[Feature Request] Need Matmul Attention layer instead of Einsum to support GPU running
MoFHeka opened this issue · 4 comments
Einsum kernel in Praxis couldn't' be lowered to cudnn GEMM. The computing performance is seriously affected. Jax version Attention layer much slower than Tensorflow version.
Why do you say cudnn GEMM isn't used? Normally it should. Can you provide an example where cudnn gemm isn't used in such a case?
And why did you do this here and not in the TransformerEngine repo?
Did I miss-understood the request?
@nouiz Yes, TransformerEngine did use cudnn GEMM.

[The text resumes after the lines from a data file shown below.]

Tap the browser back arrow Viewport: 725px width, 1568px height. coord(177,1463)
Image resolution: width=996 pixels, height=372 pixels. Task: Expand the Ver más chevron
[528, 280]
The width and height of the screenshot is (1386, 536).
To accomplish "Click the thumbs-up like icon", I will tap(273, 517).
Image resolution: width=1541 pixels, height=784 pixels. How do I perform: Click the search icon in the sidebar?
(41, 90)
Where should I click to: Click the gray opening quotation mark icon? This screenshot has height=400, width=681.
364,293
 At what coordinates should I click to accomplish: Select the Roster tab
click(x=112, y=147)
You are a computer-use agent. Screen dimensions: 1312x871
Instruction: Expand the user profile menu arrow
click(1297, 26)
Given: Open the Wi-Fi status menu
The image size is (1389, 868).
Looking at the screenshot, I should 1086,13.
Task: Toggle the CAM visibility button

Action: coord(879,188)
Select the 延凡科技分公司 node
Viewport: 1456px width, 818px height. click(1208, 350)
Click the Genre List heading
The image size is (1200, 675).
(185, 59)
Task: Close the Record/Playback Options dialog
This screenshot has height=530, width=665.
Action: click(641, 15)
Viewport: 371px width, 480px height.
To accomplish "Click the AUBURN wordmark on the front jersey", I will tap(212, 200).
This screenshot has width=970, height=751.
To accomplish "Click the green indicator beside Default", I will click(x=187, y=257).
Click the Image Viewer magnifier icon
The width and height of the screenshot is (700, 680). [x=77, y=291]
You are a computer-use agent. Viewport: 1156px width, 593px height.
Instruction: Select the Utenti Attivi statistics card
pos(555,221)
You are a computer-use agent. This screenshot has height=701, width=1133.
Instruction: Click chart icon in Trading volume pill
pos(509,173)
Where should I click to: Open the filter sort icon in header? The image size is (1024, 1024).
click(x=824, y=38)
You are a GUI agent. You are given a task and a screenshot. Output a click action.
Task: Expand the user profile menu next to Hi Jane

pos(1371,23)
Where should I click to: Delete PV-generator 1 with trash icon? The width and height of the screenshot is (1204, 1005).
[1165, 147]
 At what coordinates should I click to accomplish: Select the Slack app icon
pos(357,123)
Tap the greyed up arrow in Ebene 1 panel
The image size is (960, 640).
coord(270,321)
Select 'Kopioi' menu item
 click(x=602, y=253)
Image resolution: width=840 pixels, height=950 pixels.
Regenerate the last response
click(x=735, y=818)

But JAX(Flax or Praxis) attention layers was constructed by Einsum kernels, which couldn't' be lowered to cudnn GEMM and the latest cudnn XLA FMHA kernel. When running attention layers in GPU, it could be only transformed to triton kernel according the XLA dump log...
TE currently only supports a limited number of transformer models (such as MOE is difficult to support) and does not yet support LORA SFT. So it may be necessary to optimize the layer composition of the Jax ecosystem.
Sorry, I'm not sure where to put the requirement because it doesn't look like the TE team should be responsible for it. As I understand it, the TE team is only responsible for the 'custom_call' part of jax.
I think you will be interested by this PR: jax-ml/jax#18814
@nouiz Cool, thank you!
It would be nice if someone could also change the code in jax wrapper components like praxis, flax, etc., since they are now written in einsum.
Because Jax-Toolbox use paxml, and paxml use praxis. But praxis was written without matmul regardless what kernel generation in Jax core.